In this example, I want to show how to conduct model comparisons for nested multilevel models. Here I have a previous data set that I used in an earlier blog post: http://rpubs.com/mhanauer/305300
setwd("~/Desktop")
dat = read.csv("SkillsDataSet.csv", header = TRUE)
dat = dat[c("id", "school", "sex", "like")]
dat = as.data.frame(apply(dat, 2, function(x){ifelse(x == "f", 1, ifelse(x == "m", 0, ifelse(x == 19.1, NA, x)))}))
dat = as.data.frame(na.omit(dat))
dat = write.csv(dat, "dat.csv",row.names = FALSE)
dat = read.csv("dat.csv", header = TRUE)
dat = as.data.frame(dat[-c(1:3),])
dat$id = 1:length(dat$like)
dat$school = rep(1:30, each = 46)
head(dat)
## id school sex like
## 4 1 1 1 2
## 5 2 1 1 5
## 6 3 1 1 6
## 7 4 1 1 3
## 8 5 1 1 7
## 9 6 1 0 6
I am going to create two models. First a null or empty model that contains the average or intercept values for the dependent variable like. Then I add the covariate sex to the example, and then have sex have a random slope. When running model comparisons, we need to use maximum likelihood and not the default restricted maximum likelihood (REML), because the degrees of freedom are calculated differently for REML for models with different numbers of parameters. Finally, I will compare all three models using the anova function in the car package.
library(nlme)
library(car)
model1 = lme(fixed = like ~ 1, random = ~1 | school, data = dat, method = "ML")

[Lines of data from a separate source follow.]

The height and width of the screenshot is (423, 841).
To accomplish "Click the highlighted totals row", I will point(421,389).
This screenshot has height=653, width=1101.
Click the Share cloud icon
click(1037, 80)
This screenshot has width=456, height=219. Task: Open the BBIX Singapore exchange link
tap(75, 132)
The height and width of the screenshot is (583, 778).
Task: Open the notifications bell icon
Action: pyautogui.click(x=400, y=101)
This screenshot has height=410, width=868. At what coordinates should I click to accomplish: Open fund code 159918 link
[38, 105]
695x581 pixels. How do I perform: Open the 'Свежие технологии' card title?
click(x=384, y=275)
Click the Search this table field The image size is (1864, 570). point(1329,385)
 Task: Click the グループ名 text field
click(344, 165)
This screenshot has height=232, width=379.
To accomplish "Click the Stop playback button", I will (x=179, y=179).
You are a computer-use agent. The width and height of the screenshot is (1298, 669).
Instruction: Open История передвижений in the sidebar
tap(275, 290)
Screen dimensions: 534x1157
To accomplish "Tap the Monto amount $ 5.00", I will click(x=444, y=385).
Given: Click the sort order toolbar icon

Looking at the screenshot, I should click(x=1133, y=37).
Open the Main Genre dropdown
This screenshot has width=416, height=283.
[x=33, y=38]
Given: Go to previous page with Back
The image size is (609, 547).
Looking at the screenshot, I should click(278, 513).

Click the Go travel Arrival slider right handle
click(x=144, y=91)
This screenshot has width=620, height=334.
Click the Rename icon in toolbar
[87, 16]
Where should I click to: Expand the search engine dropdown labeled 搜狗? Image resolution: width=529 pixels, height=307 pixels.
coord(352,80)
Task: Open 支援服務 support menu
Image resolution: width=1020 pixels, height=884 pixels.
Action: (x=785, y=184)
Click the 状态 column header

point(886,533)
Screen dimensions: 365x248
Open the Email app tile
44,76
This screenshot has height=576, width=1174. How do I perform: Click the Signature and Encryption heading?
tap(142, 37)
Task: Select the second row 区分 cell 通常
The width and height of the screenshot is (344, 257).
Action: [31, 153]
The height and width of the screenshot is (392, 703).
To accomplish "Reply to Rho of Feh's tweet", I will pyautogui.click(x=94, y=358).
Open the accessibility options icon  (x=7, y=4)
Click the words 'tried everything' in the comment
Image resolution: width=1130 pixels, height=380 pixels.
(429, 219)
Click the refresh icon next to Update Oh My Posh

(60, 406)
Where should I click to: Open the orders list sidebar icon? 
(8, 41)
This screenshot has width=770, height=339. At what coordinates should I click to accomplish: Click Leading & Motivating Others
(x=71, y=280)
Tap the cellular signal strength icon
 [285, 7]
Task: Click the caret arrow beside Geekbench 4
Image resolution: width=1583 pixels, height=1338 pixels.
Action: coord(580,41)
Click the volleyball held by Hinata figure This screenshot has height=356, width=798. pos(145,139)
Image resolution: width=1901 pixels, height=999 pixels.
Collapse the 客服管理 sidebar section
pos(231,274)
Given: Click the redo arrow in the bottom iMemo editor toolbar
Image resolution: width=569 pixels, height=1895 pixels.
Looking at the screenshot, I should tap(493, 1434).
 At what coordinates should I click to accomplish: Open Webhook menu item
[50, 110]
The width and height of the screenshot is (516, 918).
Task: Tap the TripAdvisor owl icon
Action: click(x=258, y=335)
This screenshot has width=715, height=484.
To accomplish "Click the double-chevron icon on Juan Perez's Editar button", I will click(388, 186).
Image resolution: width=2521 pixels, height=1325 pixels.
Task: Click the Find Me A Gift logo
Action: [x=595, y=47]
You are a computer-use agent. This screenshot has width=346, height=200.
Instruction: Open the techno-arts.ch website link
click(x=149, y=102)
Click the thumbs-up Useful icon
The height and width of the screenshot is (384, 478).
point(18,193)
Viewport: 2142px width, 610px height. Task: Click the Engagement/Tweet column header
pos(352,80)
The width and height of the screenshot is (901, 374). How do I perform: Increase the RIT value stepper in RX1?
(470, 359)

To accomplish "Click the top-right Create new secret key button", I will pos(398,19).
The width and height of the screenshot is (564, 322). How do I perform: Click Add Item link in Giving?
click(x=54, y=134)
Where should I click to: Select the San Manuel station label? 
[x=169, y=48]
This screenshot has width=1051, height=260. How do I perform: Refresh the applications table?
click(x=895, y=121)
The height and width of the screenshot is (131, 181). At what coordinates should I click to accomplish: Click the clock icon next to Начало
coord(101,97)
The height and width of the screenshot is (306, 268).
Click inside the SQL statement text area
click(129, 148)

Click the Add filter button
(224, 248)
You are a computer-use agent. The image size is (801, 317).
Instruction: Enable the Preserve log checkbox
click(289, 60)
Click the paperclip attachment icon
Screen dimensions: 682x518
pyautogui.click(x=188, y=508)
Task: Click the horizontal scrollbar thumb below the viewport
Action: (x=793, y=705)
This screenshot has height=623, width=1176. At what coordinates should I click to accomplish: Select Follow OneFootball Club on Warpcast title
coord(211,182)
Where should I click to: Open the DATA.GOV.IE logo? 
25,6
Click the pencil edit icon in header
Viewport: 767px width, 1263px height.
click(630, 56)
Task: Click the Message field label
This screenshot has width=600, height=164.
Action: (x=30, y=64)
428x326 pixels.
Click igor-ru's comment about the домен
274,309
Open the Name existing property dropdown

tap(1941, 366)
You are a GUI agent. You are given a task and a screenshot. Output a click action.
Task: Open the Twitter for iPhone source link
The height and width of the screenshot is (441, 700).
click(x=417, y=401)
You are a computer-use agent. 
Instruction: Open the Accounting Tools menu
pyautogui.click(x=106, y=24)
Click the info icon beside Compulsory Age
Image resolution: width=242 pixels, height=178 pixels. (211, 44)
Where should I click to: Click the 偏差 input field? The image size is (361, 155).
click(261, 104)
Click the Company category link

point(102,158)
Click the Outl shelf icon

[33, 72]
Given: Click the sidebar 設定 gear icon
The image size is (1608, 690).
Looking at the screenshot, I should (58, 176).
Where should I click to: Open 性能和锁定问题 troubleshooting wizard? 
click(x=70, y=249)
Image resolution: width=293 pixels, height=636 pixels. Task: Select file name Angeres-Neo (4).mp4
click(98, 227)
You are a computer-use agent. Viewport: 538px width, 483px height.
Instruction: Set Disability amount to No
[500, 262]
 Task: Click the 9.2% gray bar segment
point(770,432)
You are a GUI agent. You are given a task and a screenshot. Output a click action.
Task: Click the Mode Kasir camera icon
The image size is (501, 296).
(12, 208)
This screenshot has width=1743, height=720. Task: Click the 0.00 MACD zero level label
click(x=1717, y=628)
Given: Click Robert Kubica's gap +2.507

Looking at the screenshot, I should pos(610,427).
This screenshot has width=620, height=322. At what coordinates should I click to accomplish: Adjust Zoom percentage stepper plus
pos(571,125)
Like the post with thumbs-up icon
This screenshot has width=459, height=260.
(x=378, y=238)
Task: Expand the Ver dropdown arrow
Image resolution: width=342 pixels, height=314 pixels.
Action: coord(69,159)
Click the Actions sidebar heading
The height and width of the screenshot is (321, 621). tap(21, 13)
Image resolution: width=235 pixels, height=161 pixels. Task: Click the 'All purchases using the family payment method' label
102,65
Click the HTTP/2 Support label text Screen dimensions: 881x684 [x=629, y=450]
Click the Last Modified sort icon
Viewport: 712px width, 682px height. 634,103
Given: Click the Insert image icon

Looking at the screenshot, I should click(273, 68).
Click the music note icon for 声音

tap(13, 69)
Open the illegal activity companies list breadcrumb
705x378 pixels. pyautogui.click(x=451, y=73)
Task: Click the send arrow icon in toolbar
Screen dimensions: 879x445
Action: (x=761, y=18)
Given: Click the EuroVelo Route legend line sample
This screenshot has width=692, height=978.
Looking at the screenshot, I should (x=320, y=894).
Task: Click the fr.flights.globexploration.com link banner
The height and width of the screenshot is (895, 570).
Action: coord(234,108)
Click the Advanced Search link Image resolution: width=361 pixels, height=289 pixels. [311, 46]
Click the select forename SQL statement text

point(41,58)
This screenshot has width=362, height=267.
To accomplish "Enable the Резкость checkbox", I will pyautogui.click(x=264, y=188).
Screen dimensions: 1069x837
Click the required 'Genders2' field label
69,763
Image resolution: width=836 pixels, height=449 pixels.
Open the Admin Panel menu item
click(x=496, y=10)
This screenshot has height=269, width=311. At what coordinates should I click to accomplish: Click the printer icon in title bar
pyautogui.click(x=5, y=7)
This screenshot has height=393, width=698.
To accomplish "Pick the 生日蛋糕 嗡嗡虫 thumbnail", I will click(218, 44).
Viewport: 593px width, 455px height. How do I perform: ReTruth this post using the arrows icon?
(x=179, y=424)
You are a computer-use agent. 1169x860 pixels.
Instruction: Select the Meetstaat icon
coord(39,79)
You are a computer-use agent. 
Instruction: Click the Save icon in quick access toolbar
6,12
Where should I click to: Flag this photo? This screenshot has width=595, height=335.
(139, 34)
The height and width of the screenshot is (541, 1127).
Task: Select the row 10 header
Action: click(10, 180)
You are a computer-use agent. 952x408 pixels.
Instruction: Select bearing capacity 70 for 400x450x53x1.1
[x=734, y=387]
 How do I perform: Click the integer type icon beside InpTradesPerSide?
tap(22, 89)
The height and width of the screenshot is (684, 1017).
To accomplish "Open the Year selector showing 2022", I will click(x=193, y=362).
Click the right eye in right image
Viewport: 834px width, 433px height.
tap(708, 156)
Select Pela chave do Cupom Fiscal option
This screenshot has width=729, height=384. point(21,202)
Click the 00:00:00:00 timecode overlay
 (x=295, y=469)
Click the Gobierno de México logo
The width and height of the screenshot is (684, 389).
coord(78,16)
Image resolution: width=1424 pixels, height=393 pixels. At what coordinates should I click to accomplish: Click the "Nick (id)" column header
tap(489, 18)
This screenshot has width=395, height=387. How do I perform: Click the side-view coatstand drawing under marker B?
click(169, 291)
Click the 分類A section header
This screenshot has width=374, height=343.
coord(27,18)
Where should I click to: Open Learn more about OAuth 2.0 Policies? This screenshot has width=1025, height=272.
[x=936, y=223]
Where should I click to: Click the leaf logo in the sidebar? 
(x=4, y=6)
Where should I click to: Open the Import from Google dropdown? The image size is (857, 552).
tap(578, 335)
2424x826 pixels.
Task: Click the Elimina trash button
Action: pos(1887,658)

model2 = lme(fixed = like ~ sex, random = ~1 | school, data = dat, method = "ML")
model3 = lme(fixed = like ~ sex, random = ~sex | school, data = dat, method = "ML")
anova(model1, model2, model3)
## Model df AIC BIC logLik Test L.Ratio p-value
## model1 1 3 5583.230 5598.919 -2788.615
## model2 2 4 5582.317 5603.236 -2787.158 1 vs 2 2.913034 0.0879
## model3 3 6 5581.939 5613.318 -2784.970 2 vs 3 4.377635 0.1120
Overall, there does not appear to be a better fit by adding an additional covariate or a random slopes component for that covariate.